Problem details: Reproduce the data below word for word, leaving out the pictures.

▬▬▬▬▬▬

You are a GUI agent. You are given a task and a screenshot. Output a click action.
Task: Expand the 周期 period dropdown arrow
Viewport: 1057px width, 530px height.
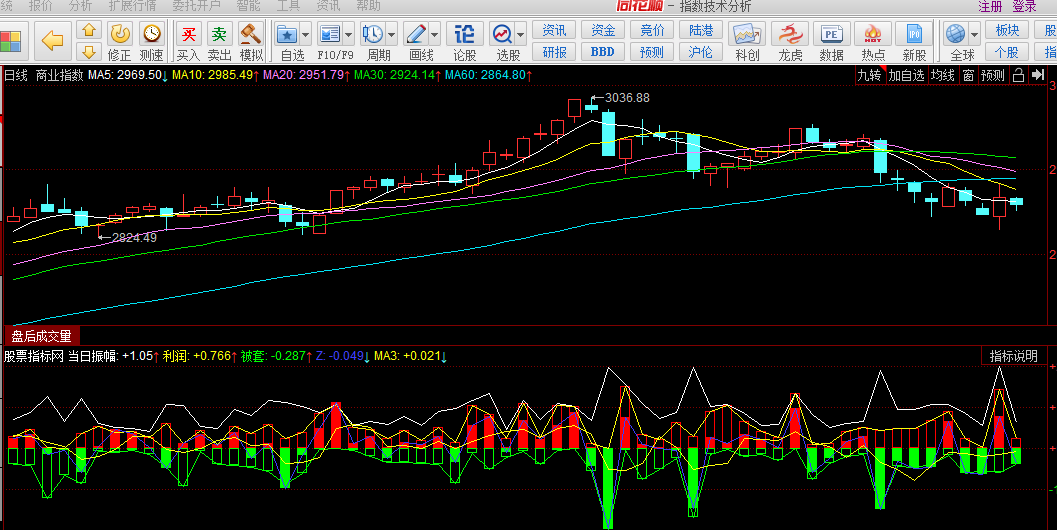tap(393, 34)
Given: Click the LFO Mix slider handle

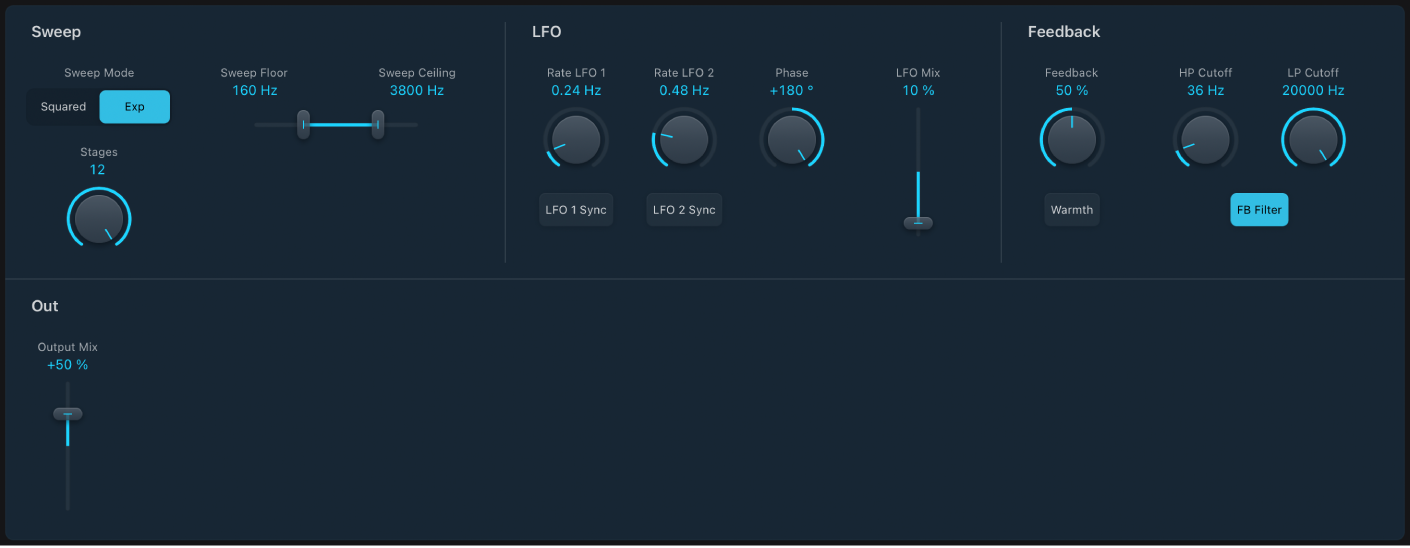Looking at the screenshot, I should [x=918, y=222].
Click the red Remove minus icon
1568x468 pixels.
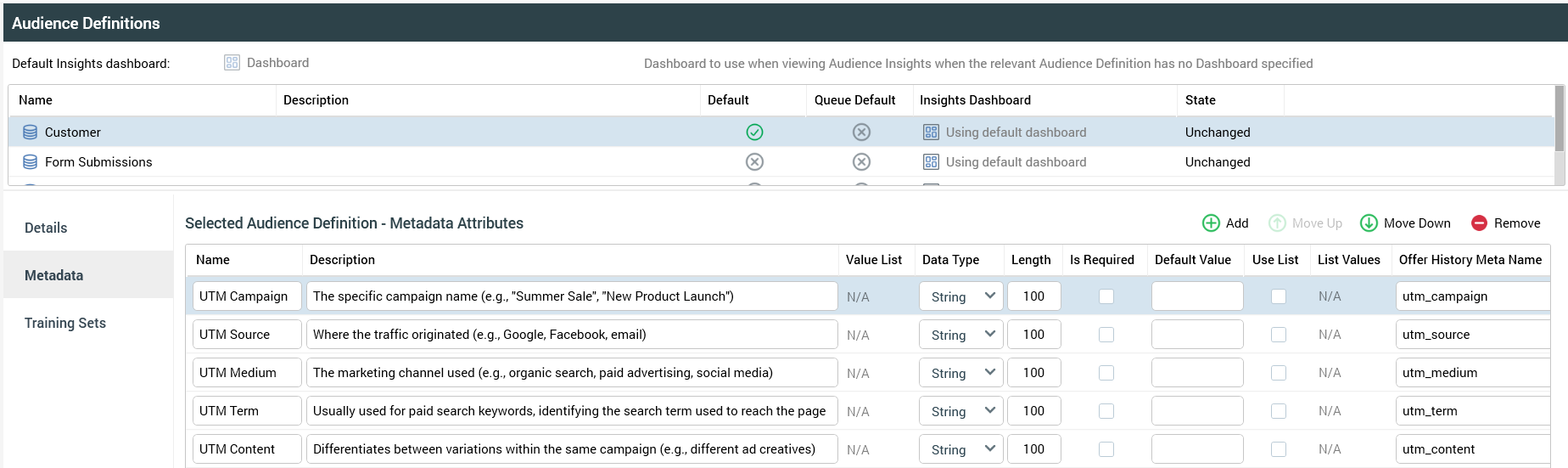click(1479, 223)
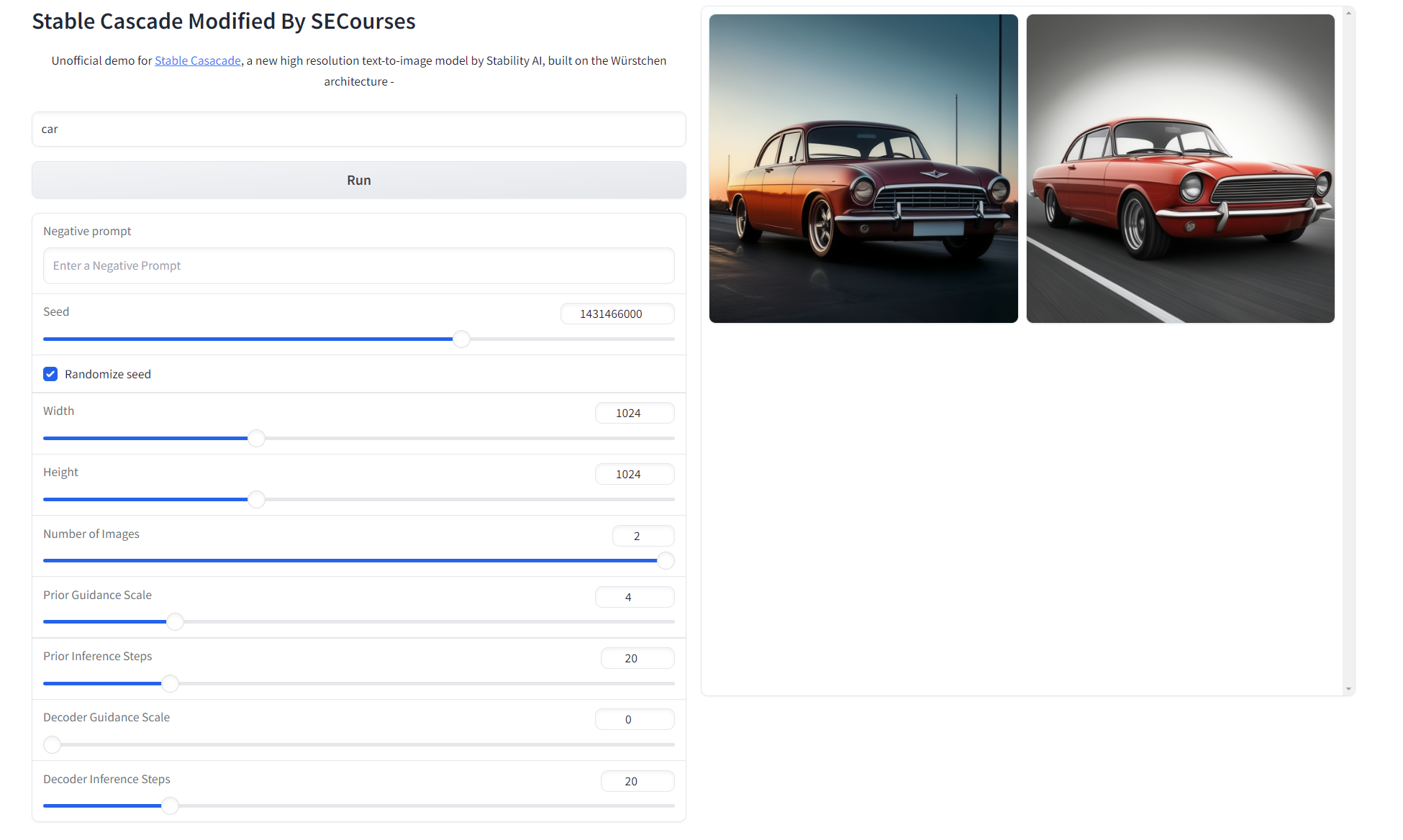Click the Number of Images value box
Viewport: 1403px width, 840px height.
coord(643,536)
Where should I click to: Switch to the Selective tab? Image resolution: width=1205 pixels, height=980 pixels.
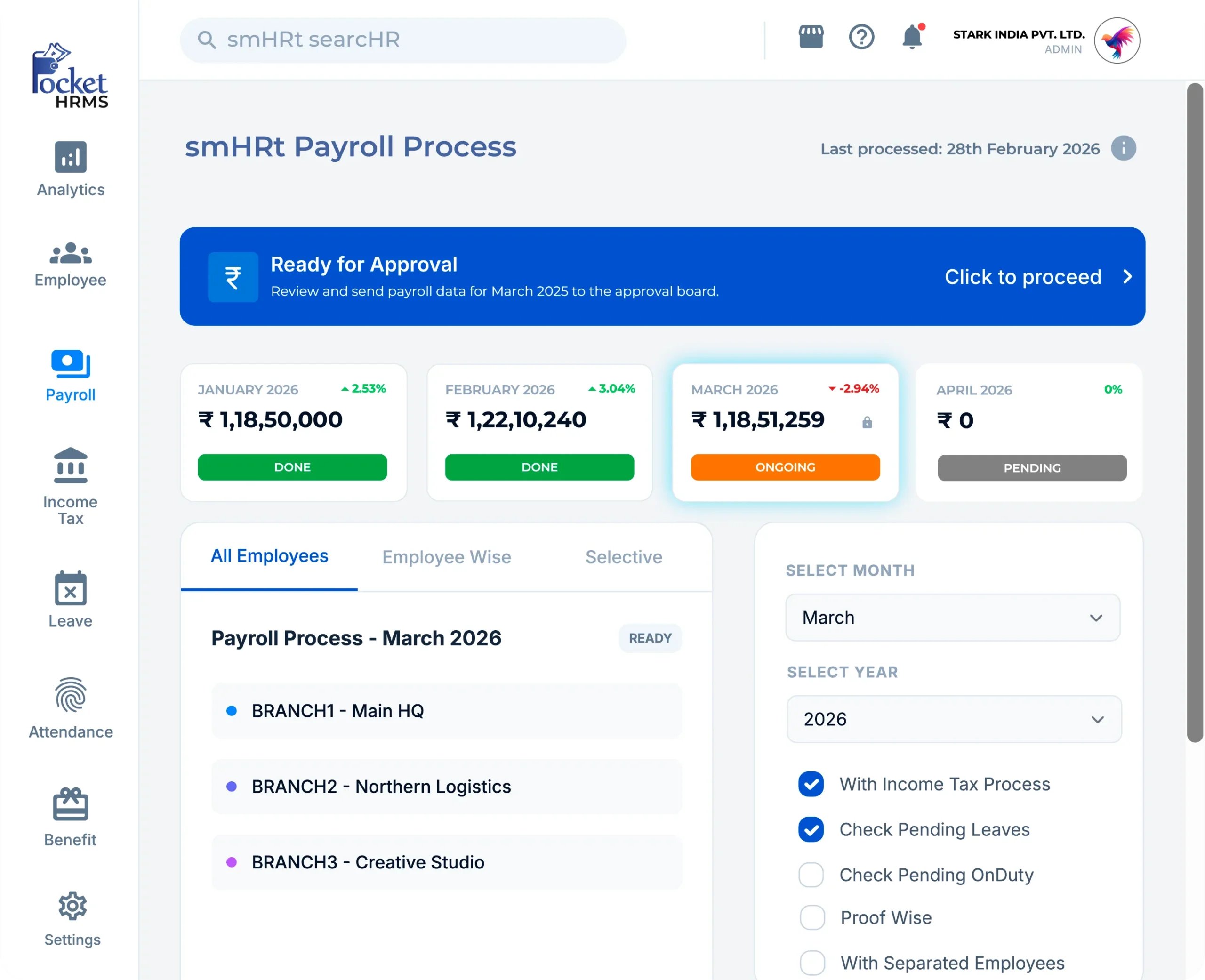click(x=624, y=557)
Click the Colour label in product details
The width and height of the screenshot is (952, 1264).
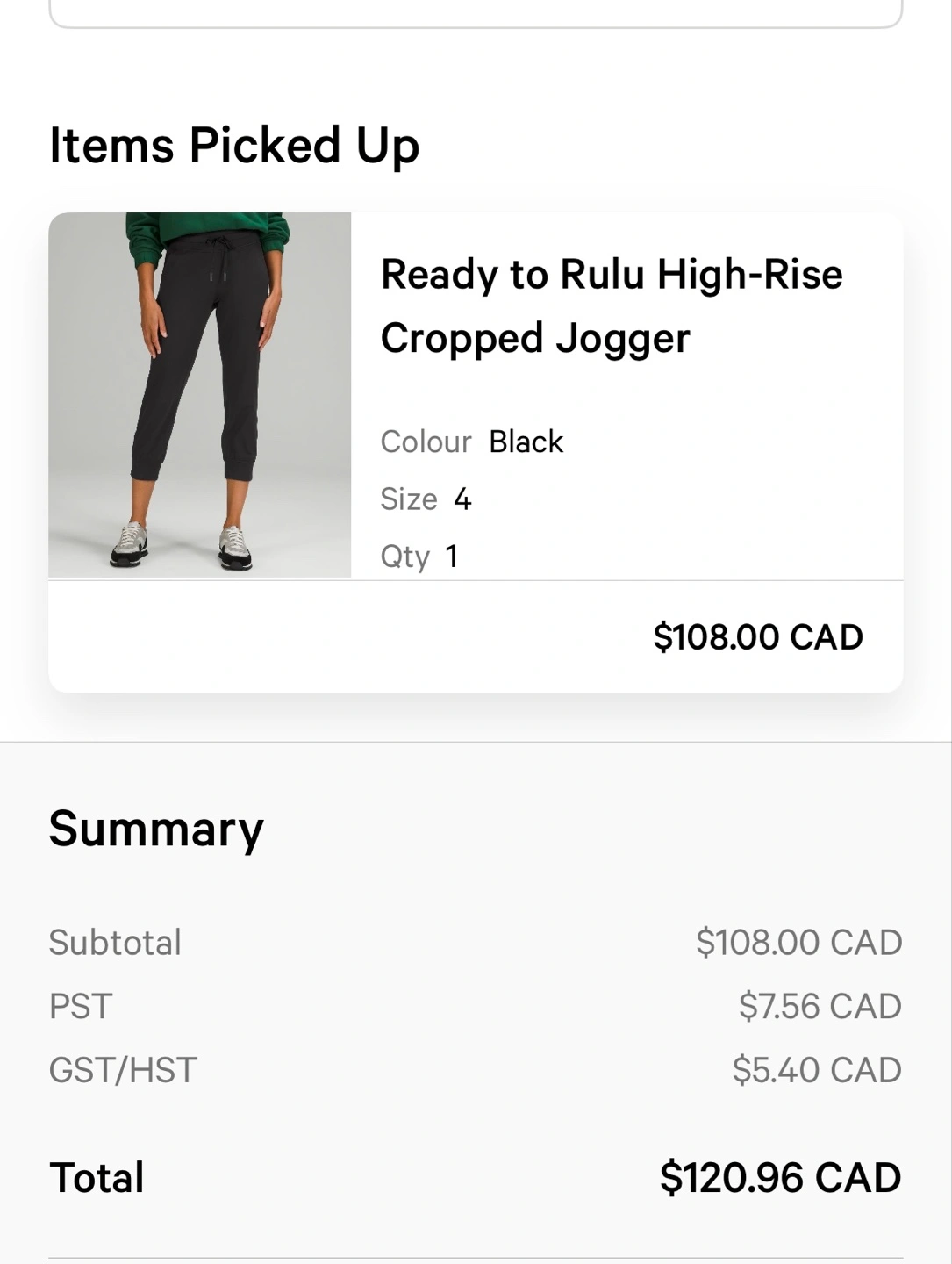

▬▬▬▬▬▬

Output:
You are a GUI agent. You are given a task and a screenshot. Output a click action.
Task: Expand the 周期 period dropdown arrow
Viewport: 1057px width, 530px height.
tap(393, 34)
Given: Click the LFO Mix slider handle

Looking at the screenshot, I should [x=918, y=222].
Click the red Remove minus icon
1568x468 pixels.
click(1479, 223)
Click the Number of Images value box
Viewport: 1403px width, 840px height.
coord(643,536)
Where should I click to: Switch to the Selective tab? Image resolution: width=1205 pixels, height=980 pixels.
click(x=624, y=557)
Click the Colour label in product details
The width and height of the screenshot is (952, 1264).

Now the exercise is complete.